Nach drei Tagen auf einem Parkplatz schlagen wir unsere Zelte, welche wir gar nicht haben und uns erst von anderen Reisenden ausleihen müssen, in der Jungle Junction auf. Die Jungle Junction, kurz JJ´s (sprich: tschetsches) genannt, ist eine Oase für Overlandreisende im Stadtdschungel Nairobis. Mit kleinem Luxus des Alltags wie einer warmen Dusche, einer Gemeinschaftsküche und Waschmaschinen, verwöhnt der Besitzer Chris (übrigens ein Deutscher) zusammen mit seiner Freundin Diana, hier seine Gäste. Wir treffen dort sowohl auf bekannte Gesichter wie Eric & Danielle und John & Helen als auch auf neue Männer, Mädchen und Motoren.
◆ ◆ ◆ ◆ ◆
AUFGABE 1
Gib aus dem Textauszug über die Jungle Junction den Abschnitt von „Nach drei Tagen“ bis einschließlich „Mädchen und Motoren.“ wortgetreu aus.
AUFGABE 2
Fasse den Absatz über die Jungle Junction, der mit „Nach drei Tagen auf einem Parkplatz“ beginnt, als kurze Stichpunktliste zusammen, ohne wesentliche Fakten wegzulassen.
AUFGABE 3
Führe den Reisebericht über die Jungle Junction nach seinem letzten Satz fort.
◆ ◆ ◆ ◆ ◆
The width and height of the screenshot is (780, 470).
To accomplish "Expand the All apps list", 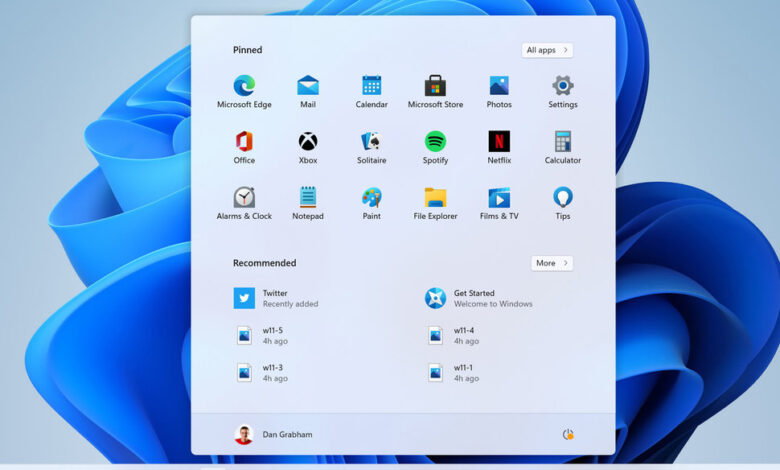I will (x=547, y=50).
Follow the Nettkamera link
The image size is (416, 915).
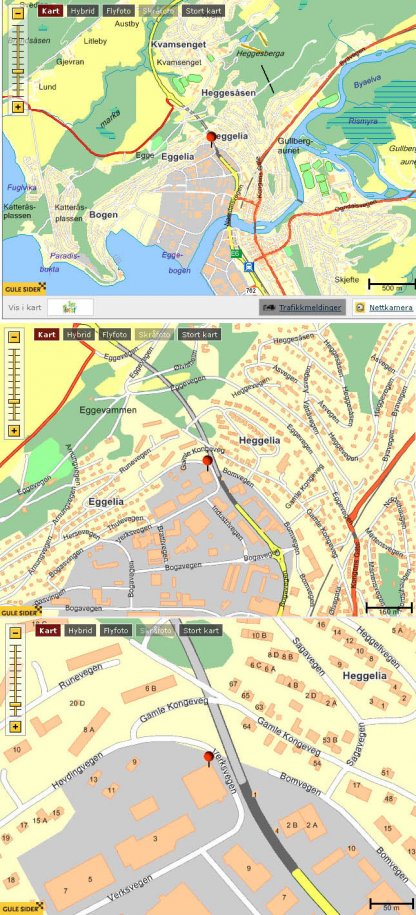pos(391,307)
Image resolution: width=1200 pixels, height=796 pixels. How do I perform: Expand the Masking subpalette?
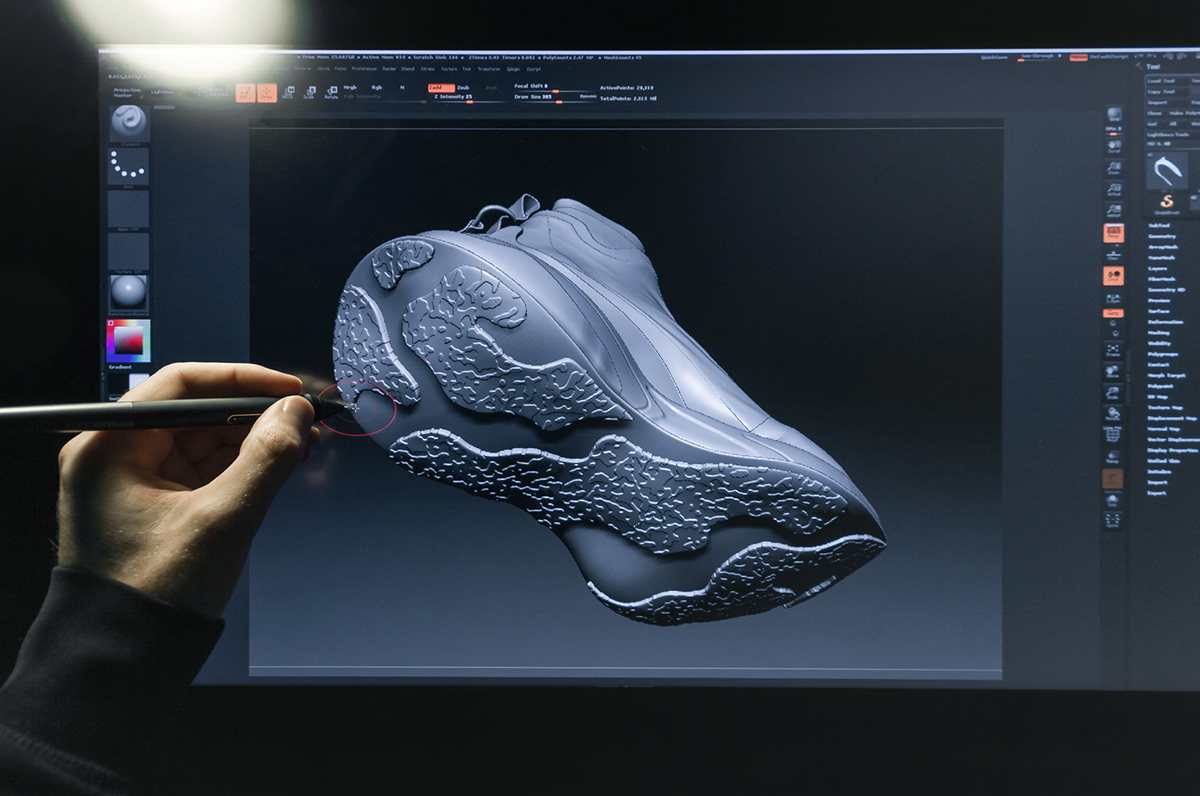tap(1160, 334)
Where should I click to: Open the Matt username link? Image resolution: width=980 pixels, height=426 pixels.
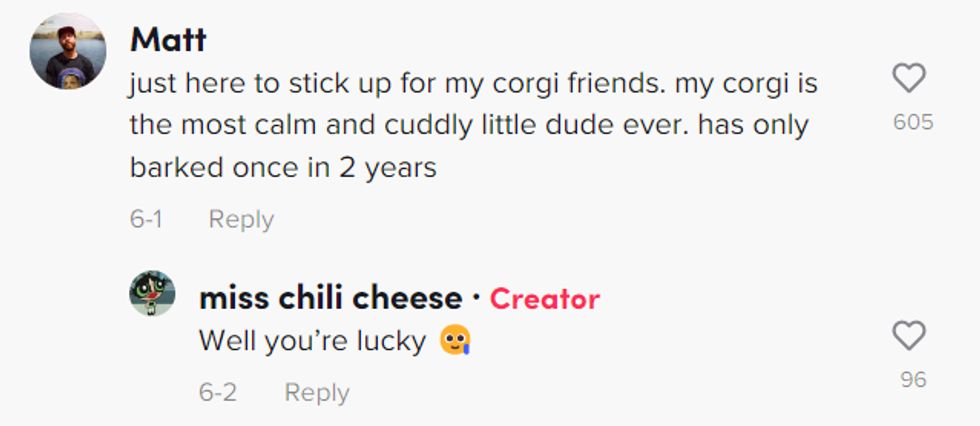(168, 40)
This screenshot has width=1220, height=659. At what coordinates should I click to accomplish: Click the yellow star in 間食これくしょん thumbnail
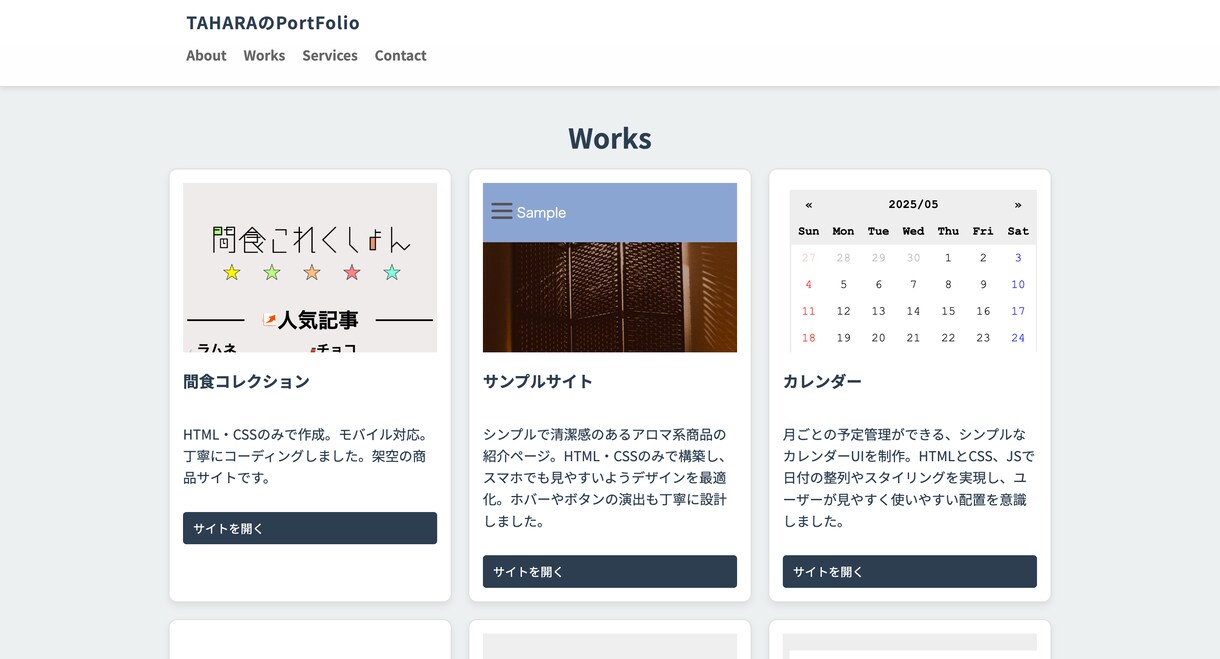232,272
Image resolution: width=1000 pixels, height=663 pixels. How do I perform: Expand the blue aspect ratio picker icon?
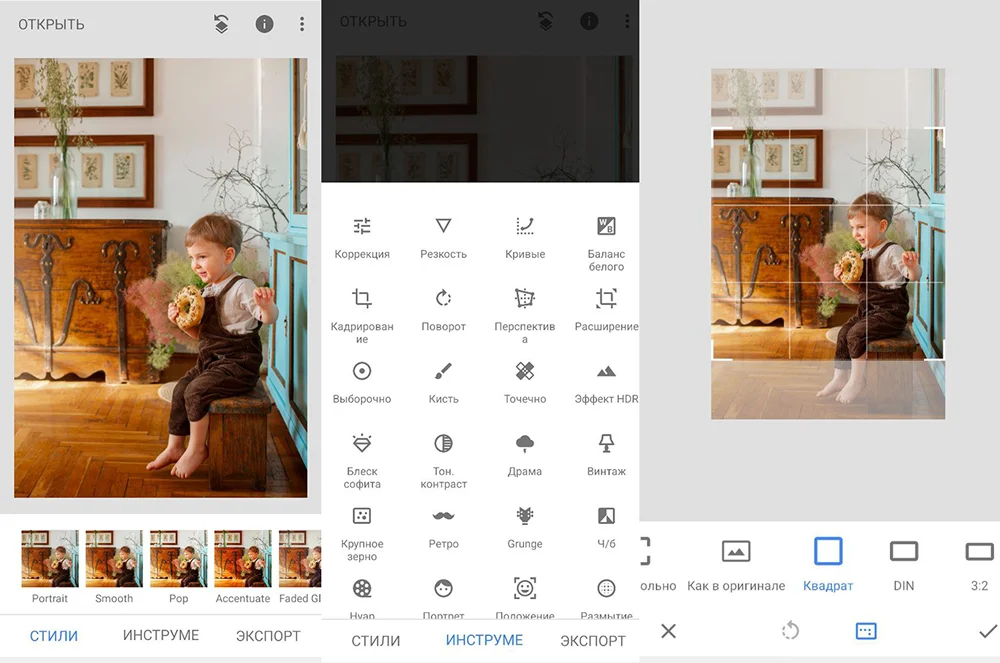click(x=866, y=631)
◆ ◆ ◆ ◆ ◆
ANTWORT 1
Nach drei Tagen auf einem Parkplatz schlagen wir unsere Zelte, welche wir gar nicht haben und uns erst von anderen Reisenden ausleihen müssen, in der Jungle Junction auf. Die Jungle Junction, kurz JJ´s (sprich: tschetsches) genannt, ist eine Oase für Overlandreisende im Stadtdschungel Nairobis. Mit kleinem Luxus des Alltags wie einer warmen Dusche, einer Gemeinschaftsküche und Waschmaschinen, verwöhnt der Besitzer Chris (übrigens ein Deutscher) zusammen mit seiner Freundin Diana, hier seine Gäste. Wir treffen dort sowohl auf bekannte Gesichter wie Eric & Danielle und John & Helen als auch auf neue Männer, Mädchen und Motoren.

ANTWORT 2
- Nach drei Tagen auf einem Parkplatz schlagen wir in der Jungle Junction Zelte auf, die wir uns erst von anderen Reisenden ausleihen müssen.
- Die Jungle Junction (kurz JJ´s, gesprochen „tschetsches“) ist eine Oase für Overlandreisende im Stadtdschungel Nairobis.
- Geboten werden eine warme Dusche, eine Gemeinschaftsküche und Waschmaschinen.
- Gastgeber sind der Besitzer Chris, ein Deutscher, und seine Freundin Diana.
- Wir treffen bekannte Gesichter wie Eric & Danielle und John & Helen, aber auch neue Männer, Mädchen und Motoren.

ANTWORT 3
Waren wir bisher motortechnisch ja nicht gerade vom Glück verfolgt, relativiert sich hier das Bild, wenn man den Geschichten der gepeinigten Seelen am Lagerfeuer lauscht. Zur linken von uns sitzen Sofie (25) und Wim (27), seit 16 Tagen sind sie bereits in JJ´s nachdem sie zuvor unfreiwillig drei Wochen in Marsabit im Norden Kenias verbracht hatten. Ein Ausweichmanöver mit 90 km/h auf einer Wellblechpiste haut auch den stärksten Geländewagen um, und so kam es, dass ihr Toyota Landcruiser auf dem Seitenspiegel zu liegen kam. Der Spiegel wäre ja nicht das Problem gewesen, doch Kotflügel, Türen, Rahmen, Dachträger und diverse andere Kleinigkeiten wie Batterie, Kühler und Federung mussten repariert oder ersetzt werden. Ganz stolz fügt Wim jedoch mit einem Lächeln hinzu: „Aber mein selbstgebauter Kasten hat den Überschlag unbeschadet überstanden!“. (ihre Homepage: www.grevytracks.be)

Doch des einen Leid ist des anderen Freud, denn ohne die Hilfe des technisch sehr versierten Wim (er reparierte auch unser GPS) wären Yvonne (37) und Ruud (40) wohl noch immer hilflos und der Verzweiflung nahe in Kabeln verstrickt.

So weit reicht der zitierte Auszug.